I’m running this node on a TrueNAS system. I tried the commands you mention without success. The logs I mentioned are available in TrueNAS app. Otherwise, maybe I can access these logs from shell? I also have access to that. It seems that this TrueNAS build is not the best (ran into problems at setup too).
You can access logs from the shell:
- Open a shell from System settings
- List containers
sudo docker ps
- Search for container, contained
storj
in its name, copy its container ID - Filter logs
sudo docker logs c55ff406647a 2>&1 | grep GET_AUDIT | grep failed
However, since you didn’t redirect logs to the file, they can be lost if the container was re-created.
You may also use the web UI to check logs, you need to check the storj
container, but it’s not convenient to search for failed audit in web UI. You may also download logs and search locally in the log file.
Alexey:
Thank you.
I did have my node configured with a working email. I’ve not received any emails for being offline in the last month; and I’ve never received any suspension warnings. LKastly, I checked in on my node daily; it was always Status: Online QUIC OK (though yesterday, it did say it was only Online for 8 hours, which makes no sense, since I received no emails).

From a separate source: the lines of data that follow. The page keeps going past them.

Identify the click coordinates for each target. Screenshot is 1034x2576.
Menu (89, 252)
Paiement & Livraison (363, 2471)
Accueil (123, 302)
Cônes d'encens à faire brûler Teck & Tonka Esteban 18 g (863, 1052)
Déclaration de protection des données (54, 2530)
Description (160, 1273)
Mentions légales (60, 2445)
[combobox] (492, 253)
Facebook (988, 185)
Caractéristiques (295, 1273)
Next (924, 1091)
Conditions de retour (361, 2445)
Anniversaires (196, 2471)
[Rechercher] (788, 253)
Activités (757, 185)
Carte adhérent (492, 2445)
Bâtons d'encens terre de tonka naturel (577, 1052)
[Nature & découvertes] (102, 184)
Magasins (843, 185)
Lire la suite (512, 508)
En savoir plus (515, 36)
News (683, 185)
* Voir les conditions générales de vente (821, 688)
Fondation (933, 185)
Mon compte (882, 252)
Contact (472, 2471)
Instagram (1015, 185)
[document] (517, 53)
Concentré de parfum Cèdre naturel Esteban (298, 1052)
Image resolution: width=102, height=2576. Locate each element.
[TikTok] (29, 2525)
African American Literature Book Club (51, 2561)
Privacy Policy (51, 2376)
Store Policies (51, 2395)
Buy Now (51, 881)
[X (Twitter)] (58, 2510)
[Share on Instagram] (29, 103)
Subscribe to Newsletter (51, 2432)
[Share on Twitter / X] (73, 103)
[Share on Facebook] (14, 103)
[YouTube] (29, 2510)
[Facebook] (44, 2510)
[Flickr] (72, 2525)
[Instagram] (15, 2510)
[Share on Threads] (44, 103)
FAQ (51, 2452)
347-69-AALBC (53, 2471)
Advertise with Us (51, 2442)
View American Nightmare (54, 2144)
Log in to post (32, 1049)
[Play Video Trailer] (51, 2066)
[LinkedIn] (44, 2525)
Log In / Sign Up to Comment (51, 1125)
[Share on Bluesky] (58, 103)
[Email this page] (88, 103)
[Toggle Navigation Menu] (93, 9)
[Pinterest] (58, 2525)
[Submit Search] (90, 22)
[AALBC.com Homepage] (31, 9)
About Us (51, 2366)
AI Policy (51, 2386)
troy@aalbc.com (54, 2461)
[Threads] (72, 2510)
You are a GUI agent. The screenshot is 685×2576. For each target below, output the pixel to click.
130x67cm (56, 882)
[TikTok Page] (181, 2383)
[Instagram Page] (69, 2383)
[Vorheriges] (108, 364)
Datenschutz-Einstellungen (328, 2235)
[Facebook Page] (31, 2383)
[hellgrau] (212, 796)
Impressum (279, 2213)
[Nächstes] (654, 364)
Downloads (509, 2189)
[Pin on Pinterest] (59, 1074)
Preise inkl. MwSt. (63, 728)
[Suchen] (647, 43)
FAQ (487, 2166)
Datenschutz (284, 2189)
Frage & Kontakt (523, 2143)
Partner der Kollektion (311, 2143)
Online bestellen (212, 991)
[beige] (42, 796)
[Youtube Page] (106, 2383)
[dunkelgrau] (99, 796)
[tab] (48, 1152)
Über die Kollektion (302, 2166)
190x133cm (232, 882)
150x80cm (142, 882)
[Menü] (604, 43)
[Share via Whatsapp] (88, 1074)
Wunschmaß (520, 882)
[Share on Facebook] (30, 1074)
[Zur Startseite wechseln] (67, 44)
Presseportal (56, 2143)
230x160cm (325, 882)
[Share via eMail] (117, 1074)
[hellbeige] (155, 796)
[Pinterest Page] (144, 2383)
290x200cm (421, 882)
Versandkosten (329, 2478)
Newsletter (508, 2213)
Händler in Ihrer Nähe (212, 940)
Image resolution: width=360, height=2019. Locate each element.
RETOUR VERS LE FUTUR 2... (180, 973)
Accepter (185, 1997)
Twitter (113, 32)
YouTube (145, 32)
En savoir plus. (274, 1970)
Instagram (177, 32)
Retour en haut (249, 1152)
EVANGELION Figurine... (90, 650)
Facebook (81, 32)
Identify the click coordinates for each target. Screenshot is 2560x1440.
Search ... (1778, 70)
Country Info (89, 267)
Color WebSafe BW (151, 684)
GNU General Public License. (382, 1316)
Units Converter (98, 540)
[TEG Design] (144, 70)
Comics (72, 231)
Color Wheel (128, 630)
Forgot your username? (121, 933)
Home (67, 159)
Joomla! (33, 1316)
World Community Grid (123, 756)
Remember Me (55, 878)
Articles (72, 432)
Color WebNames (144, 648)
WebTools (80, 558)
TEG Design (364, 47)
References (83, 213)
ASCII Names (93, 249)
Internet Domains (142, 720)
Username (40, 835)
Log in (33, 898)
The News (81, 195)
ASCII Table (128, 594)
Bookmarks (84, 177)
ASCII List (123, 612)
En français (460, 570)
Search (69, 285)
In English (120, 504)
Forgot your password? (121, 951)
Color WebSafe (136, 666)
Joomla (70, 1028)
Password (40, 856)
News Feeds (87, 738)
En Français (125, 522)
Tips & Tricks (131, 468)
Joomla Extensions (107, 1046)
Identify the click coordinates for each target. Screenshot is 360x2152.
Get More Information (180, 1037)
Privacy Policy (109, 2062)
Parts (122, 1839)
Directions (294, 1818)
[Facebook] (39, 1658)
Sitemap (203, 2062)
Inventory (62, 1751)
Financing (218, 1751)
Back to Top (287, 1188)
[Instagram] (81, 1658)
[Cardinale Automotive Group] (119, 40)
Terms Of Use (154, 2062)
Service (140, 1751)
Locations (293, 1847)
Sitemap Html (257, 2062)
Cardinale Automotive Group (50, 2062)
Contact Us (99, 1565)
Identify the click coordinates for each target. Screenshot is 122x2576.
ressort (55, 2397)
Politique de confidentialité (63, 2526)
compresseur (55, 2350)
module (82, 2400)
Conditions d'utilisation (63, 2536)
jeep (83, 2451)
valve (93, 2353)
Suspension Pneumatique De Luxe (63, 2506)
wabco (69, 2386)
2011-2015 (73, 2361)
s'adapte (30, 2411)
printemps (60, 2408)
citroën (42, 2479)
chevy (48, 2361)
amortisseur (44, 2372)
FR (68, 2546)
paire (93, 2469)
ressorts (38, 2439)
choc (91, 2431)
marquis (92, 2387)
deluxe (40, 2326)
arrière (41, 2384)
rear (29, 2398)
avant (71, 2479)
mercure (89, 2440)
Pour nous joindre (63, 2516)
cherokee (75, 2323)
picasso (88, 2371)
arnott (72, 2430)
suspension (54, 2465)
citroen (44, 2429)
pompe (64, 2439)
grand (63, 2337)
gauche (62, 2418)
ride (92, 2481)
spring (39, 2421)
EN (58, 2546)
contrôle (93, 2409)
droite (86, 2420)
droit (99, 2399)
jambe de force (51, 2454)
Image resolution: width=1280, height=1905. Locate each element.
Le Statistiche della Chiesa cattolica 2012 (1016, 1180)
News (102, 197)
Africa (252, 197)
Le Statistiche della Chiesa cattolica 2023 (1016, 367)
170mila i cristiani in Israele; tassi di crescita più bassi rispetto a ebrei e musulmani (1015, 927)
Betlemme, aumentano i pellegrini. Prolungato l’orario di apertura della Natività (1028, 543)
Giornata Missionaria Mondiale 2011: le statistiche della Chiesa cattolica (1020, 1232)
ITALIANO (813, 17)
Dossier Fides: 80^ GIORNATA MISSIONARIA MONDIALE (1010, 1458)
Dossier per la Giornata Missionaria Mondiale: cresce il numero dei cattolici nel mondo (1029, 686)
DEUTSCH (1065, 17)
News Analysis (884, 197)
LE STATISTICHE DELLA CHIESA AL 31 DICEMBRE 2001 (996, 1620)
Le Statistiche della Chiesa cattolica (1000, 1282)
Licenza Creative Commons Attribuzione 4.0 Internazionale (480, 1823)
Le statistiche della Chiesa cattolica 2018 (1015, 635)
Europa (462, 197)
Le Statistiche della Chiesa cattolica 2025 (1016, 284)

The log output from your commands is as follows:
2023-09-30T11:23:33Z ERROR piecestore download failed {“process”: “storagenode”, “Piece ID”: “IMTCD6B4FKWQIIIUST3NNKSZYHOEDKD7I6T7LYRBADANHOTUQT4A”, “Satellite ID”: “121RTSDpyNZVcEU84Ticf2L1ntiuUimbWgfATz21tuvgk3vzoA6”, “Action”: “GET_AUDIT”, “Offset”: 8448, “Size”: 0, “Remote Address”: “34.146.139.227:58876”, “error”: “file does not exist”, “errorVerbose”: “file does not exist\n\tstorj.io/common/rpc/rpcstatus.Wrap:75\n\tstorj.io/storj/storagenode/piecestore.(*Endpoint).Download:671\n\tstorj.io/common/pb.DRPCPiecestoreDescription.Method.func2:251\n\tstorj.io/drpc/drpcmux.(*Mux).HandleRPC:33\n\tstorj.io/common/rpc/rpctracing.(*Handler).HandleRPC:61\n\tstorj.io/common/experiment.(*Handler).HandleRPC:42\n\tstorj.io/drpc/drpcserver.(*Server).handleRPC:124\n\tstorj.io/drpc/drpcserver.(*Server).ServeOne:66\n\tstorj.io/drpc/drpcserver.(*Server).Serve.func2:114\n\tstorj.io/drpc/drpcctx.(*Tracker).track:35”}
2023-09-30T13:09:17Z ERROR piecestore download failed {“process”: “storagenode”, “Piece ID”: “Y6CK5XLVCEAOUFXIYQFJBXYC7ZM5HF3HCLAB4LF64Q6MKWQTGORQ”, “Satellite ID”: “12EayRS2V1kEsWESU9QMRseFhdxYxKicsiFmxrsLZHeLUtdps3S”, “Action”: “GET_AUDIT”, “Offset”: 1354496, “Size”: 0, “Remote Address”: “34.148.62.121:55084”, “error”: “file does not exist”, “errorVerbose”: “file does not exist\n\tstorj.io/common/rpc/rpcstatus.Wrap:75\n\tstorj.io/storj/storagenode/piecestore.(*Endpoint).Download:671\n\tstorj.io/common/pb.DRPCPiecestoreDescription.Method.func2:251\n\tstorj.io/drpc/drpcmux.(*Mux).HandleRPC:33\n\tstorj.io/common/rpc/rpctracing.(*Handler).HandleRPC:61\n\tstorj.io/common/experiment.(*Handler).HandleRPC:42\n\tstorj.io/drpc/drpcserver.(*Server).handleRPC:124\n\tstorj.io/drpc/drpcserver.(*Server).ServeOne:66\n\tstorj.io/drpc/drpcserver.(*Server).Serve.func2:114\n\tstorj.io/drpc/drpcctx.(*Tracker).track:35”}
2023-09-30T16:46:03Z ERROR piecestore download failed {“process”: “storagenode”, “Piece ID”: “6QTWSBJFU42FKD4S52KXI5JG4P2M5SOD5YWXH7VBJXH7ICS6GCLA”, “Satellite ID”: “121RTSDpyNZVcEU84Ticf2L1ntiuUimbWgfATz21tuvgk3vzoA6”, “Action”: “GET_AUDIT”, “Offset”: 884224, “Size”: 0, “Remote Address”: “34.146.139.227:36776”, “error”: “file does not exist”, “errorVerbose”: “file does not exist\n\tstorj.io/common/rpc/rpcstatus.Wrap:75\n\tstorj.io/storj/storagenode/piecestore.(*Endpoint).Download:671\n\tstorj.io/common/pb.DRPCPiecestoreDescription.Method.func2:251\n\tstorj.io/drpc/drpcmux.(*Mux).HandleRPC:33\n\tstorj.io/common/rpc/rpctracing.(*Handler).HandleRPC:61\n\tstorj.io/common/experiment.(*Handler).HandleRPC:42\n\tstorj.io/drpc/drpcserver.(*Server).handleRPC:124\n\tstorj.io/drpc/drpcserver.(*Server).ServeOne:66\n\tstorj.io/drpc/drpcserver.(*Server).Serve.func2:114\n\tstorj.io/drpc/drpcctx.(*Tracker).track:35”}
The bold parts are the bad parts.
It means that the satellite has sent audit requests to your node to verify that your node has the data pieces that the satellite expects it to hold.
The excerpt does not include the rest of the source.